Congratulations to both you and Arreau.. Well done and WAY TO GO !!!
All the best with future titles.


----------



## Chagall's mom (Jan 9, 2010)

That's awesome!! Congratulations to you and your Betty Jo --what a dynamic duo you must be!! Way to go!!!


----------



## amerique2 (Jun 21, 2009)

Way to go, Team!!! And to be a last minute decision to take the test! That's the way to take the pressure off--with the mindset of just going to give it a try and see how Betty Jo would do and if she didn't pass, well, at least you'd know what you needed to work on. Love it!!!


----------



## apoodleaday (Feb 22, 2010)

Congrats Trillium and Betty Jo! Nice team work :cheer2:


----------



## Trillium (Sep 1, 2009)

Thanks everyone. I'm so happy to have it accomplished. I've wanted to get it for a long time but had never even seen it administered so I was a bit worried about it. But it was much easier then I thought. Betty Jo behaved herself like the lady she is and had them all wrapped around her paws lol.


----------



## ArreauStandardPoodle (Sep 1, 2009)

Trillium said:


> Thanks everyone. I'm so happy to have it accomplished. I've wanted to get it for a long time but had never even seen it administered so I was a bit worried about it. But it was much easier then I thought. Betty Jo behaved herself like the lady she is and had them all wrapped around her paws lol.

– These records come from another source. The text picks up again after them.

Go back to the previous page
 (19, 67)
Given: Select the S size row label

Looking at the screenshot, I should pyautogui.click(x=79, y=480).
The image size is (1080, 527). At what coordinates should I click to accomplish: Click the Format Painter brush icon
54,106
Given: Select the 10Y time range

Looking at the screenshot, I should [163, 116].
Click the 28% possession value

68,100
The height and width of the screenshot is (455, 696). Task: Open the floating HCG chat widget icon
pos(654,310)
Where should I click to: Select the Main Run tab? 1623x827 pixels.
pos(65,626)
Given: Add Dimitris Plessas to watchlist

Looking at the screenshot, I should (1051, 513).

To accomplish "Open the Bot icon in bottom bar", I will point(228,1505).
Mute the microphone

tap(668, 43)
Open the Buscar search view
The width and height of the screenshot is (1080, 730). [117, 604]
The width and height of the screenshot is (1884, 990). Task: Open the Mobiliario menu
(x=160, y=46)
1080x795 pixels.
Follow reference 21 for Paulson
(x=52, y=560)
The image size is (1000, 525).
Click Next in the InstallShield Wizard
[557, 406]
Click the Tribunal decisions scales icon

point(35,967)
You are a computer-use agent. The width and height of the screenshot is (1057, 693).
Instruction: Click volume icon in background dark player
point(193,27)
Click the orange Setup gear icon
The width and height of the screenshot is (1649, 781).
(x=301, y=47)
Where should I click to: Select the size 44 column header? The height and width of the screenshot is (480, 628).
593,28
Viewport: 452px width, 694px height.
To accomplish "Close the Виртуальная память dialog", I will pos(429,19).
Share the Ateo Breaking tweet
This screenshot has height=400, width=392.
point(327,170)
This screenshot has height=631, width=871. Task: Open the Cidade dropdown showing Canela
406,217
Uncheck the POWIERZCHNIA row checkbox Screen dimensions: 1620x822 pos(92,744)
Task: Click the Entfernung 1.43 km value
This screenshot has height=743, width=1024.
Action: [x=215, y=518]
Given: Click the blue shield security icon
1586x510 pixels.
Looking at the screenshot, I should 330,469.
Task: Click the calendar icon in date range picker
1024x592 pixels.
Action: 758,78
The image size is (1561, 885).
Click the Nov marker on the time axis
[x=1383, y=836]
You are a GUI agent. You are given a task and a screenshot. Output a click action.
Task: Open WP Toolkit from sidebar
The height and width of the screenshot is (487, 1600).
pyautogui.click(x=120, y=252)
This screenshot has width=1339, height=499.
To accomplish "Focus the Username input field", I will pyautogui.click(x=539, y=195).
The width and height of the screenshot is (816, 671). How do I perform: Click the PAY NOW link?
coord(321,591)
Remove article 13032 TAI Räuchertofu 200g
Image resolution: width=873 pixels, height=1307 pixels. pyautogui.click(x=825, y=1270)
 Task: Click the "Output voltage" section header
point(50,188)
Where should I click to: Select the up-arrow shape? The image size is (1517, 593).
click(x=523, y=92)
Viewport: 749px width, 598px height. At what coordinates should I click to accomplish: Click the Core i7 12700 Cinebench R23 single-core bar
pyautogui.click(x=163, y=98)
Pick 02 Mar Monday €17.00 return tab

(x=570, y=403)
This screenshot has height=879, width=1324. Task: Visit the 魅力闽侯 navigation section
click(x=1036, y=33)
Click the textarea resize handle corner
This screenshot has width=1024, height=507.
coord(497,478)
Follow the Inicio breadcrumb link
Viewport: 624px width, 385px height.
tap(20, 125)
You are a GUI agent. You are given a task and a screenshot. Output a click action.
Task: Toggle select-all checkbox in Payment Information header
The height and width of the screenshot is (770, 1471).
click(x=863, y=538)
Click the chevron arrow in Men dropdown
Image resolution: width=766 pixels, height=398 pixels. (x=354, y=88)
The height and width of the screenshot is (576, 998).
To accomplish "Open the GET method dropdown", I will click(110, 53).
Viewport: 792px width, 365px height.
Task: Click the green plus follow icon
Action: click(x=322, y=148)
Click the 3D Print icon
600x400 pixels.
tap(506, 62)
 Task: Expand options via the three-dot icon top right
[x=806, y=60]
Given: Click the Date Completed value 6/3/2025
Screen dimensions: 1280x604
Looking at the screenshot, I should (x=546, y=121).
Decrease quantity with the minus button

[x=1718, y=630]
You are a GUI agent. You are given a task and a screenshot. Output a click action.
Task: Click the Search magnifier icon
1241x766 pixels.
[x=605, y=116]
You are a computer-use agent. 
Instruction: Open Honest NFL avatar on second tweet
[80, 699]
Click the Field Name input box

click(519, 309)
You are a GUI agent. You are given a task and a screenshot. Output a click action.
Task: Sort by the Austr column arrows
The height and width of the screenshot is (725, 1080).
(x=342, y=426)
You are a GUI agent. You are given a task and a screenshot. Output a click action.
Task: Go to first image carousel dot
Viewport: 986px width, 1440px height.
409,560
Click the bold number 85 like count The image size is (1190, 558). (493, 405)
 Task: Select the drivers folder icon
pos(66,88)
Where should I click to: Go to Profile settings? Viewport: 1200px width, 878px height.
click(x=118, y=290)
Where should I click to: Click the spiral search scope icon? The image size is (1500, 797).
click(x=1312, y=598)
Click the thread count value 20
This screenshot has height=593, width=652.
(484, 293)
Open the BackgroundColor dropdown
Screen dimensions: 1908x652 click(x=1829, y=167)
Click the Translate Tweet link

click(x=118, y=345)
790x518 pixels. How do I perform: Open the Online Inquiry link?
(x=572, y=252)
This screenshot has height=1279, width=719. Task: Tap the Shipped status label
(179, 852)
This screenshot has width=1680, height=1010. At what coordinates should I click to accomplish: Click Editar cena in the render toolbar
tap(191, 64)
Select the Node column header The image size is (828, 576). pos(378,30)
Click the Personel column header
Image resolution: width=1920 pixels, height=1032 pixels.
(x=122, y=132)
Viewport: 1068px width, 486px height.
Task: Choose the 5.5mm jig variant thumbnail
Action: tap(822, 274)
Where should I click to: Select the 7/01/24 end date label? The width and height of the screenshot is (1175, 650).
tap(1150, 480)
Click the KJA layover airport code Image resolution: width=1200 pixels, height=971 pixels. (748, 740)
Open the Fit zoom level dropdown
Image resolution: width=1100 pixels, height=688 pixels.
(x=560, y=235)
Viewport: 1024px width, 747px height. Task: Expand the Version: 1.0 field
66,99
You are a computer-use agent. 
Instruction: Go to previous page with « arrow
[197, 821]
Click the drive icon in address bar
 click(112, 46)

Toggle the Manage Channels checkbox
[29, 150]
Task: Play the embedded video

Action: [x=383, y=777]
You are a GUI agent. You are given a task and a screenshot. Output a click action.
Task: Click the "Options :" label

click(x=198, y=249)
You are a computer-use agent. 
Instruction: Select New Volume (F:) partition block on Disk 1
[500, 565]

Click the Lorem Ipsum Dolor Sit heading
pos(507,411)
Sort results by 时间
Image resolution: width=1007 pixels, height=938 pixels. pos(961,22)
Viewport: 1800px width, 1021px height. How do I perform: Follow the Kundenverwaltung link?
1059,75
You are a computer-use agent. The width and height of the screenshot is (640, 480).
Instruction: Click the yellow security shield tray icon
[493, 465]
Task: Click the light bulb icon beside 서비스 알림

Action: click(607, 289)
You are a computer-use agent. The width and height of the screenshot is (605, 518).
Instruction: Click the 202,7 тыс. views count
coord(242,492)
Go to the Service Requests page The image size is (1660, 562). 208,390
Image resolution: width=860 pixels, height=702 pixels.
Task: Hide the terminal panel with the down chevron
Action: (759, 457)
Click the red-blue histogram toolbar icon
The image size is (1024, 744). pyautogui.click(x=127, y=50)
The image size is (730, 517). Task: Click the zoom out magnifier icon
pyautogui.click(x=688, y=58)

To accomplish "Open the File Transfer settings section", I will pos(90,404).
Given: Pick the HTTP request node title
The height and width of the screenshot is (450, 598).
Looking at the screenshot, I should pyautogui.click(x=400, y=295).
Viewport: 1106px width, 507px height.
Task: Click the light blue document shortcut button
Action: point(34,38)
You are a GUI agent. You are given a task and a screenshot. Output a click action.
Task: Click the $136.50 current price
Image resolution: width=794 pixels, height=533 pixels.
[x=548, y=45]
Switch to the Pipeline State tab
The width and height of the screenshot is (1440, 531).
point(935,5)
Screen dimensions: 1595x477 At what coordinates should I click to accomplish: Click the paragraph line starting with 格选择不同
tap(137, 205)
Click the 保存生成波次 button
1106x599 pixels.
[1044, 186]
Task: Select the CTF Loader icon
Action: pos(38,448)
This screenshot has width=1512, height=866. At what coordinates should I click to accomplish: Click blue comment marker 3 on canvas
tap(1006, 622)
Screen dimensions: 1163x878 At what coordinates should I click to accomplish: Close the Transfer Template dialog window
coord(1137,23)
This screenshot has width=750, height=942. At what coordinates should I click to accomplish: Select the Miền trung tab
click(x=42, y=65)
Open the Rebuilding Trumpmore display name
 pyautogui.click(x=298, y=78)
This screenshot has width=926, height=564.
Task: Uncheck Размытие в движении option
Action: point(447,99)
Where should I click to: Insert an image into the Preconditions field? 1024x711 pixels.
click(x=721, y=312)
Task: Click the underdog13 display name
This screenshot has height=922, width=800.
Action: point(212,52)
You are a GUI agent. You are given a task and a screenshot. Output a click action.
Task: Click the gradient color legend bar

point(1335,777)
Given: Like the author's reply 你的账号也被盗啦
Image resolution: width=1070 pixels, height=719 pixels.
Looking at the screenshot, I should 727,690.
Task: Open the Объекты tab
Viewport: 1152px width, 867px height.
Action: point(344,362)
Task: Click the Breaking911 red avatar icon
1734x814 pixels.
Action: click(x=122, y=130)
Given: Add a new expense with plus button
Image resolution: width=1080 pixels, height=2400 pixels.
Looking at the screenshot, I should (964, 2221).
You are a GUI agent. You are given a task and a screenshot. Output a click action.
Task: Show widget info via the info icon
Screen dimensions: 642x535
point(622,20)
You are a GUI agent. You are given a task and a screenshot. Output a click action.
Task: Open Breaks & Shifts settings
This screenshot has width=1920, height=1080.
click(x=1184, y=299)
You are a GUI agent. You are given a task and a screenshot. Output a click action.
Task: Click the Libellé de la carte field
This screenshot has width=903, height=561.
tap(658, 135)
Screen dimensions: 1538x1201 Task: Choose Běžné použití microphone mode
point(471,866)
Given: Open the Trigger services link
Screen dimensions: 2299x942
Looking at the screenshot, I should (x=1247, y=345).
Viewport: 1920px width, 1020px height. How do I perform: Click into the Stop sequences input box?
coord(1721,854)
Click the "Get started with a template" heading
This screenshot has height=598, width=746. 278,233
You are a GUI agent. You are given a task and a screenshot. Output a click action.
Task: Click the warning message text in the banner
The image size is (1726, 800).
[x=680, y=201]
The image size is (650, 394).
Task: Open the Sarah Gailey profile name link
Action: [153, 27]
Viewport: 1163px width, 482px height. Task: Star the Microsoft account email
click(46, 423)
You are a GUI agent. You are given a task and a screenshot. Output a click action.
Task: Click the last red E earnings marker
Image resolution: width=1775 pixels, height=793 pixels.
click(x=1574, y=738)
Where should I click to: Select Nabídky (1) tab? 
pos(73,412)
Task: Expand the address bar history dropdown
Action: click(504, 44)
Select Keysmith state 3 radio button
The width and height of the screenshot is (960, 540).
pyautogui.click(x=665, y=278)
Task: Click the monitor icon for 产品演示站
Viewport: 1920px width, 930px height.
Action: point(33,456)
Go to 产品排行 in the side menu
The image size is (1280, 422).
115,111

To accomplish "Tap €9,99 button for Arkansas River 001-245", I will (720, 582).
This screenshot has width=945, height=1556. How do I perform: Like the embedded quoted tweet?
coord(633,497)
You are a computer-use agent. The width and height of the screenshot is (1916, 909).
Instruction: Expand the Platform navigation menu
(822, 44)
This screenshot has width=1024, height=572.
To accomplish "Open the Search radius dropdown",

Well, but of course. She would not have it any other way!LOL!!!


----------



## Olie (Oct 10, 2009)

Lots of proud mamas going around!! Kudos


----------



## plumcrazy (Sep 11, 2009)

Lucy sends her congratulations and WOOOOOHOOOOO to her big sister!! :lol: Great job!


----------



## Teffy (Jul 4, 2010)

:cheers:

Congratulations! Isn't it a great feeling? 
Sooooo what's next?


----------



## Trillium (Sep 1, 2009)

Thanks it really helped make a good weekend. 

As for what's next we want to get Jenny's CGN too and I'll probably try for that at the end of our advanced obedience course sometime this fall. As I believe there will be testing available then.

After that we want to get into rally o or obedience or agility. I haven't really decided on which and it also depends on timing etc. Any thoughts on which is the best?


----------



## ArreauStandardPoodle (Sep 1, 2009)

Trillium said:


> Thanks it really helped make a good weekend.
> 
> As for what's next we want to get Jenny's CGN too and I'll probably try for that at the end of our advanced obedience course sometime this fall. As I believe there will be testing available then.
> 
> After that we want to get into rally o or obedience or agility. I haven't really decided on which and it also depends on timing etc. Any thoughts on which is the best?


My feeling would be rally first. It is a bit more low key, and after getting a few titles in Rally, then move onto obedience. I too would love to hear what others think.


----------



## Teffy (Jul 4, 2010)

I agree! That's what I'm doing. Buffy's my first performance dog and I think it was wise and calculating of my instructor to have led me to Rally O first, got me hooked! My agility instructor said that it's easier to work with a dog with an obedience bkgd. In fact, in Rally, there's the 3 jumps, weaves and tunnels...so you get to dabble in agility and obedience. Oh, I'm speaking from the CARO book (Cdn. Assoc. for Rally O) and in CKC, it's just the jumps so far. I hope they add more challenges though. Maybe we'll bump into each other one day!


----------



## jester's mom (Nov 25, 2008)

WooHoo! Congrats to you both! I don't blame you for being proud and happy.


----------



## whitepoodles (Jul 5, 2010)

I know so very little about performance... My puppy clients know much more than I do since many of them put CD CDX and agility titles on dogs they purchased from me.
Reading all these posts enlightened me alot about performance and it is so interesting to learn about the other side not only the conformation...great and interesting reading.


----------



## Trillium (Sep 1, 2009)

Teffy wouldn't that be fun if we did run into each other. 

Thanks everyone. 

There are so many options on the performance side of things. My oldest son is certainly interested in getting involved which I think would be great for him. I'm finding the whole thing really interesting too. I've really enjoyed all the classes so far. Its been fun. 

Its hilarious when my husband uses the wrong sign with the dogs to get them to do something. The kids all set him straight. My six year old is especially inclined to let him know. He wasn't able to go to the last set of classes due to his work hours. But he sure is being taught anyway lol.


----------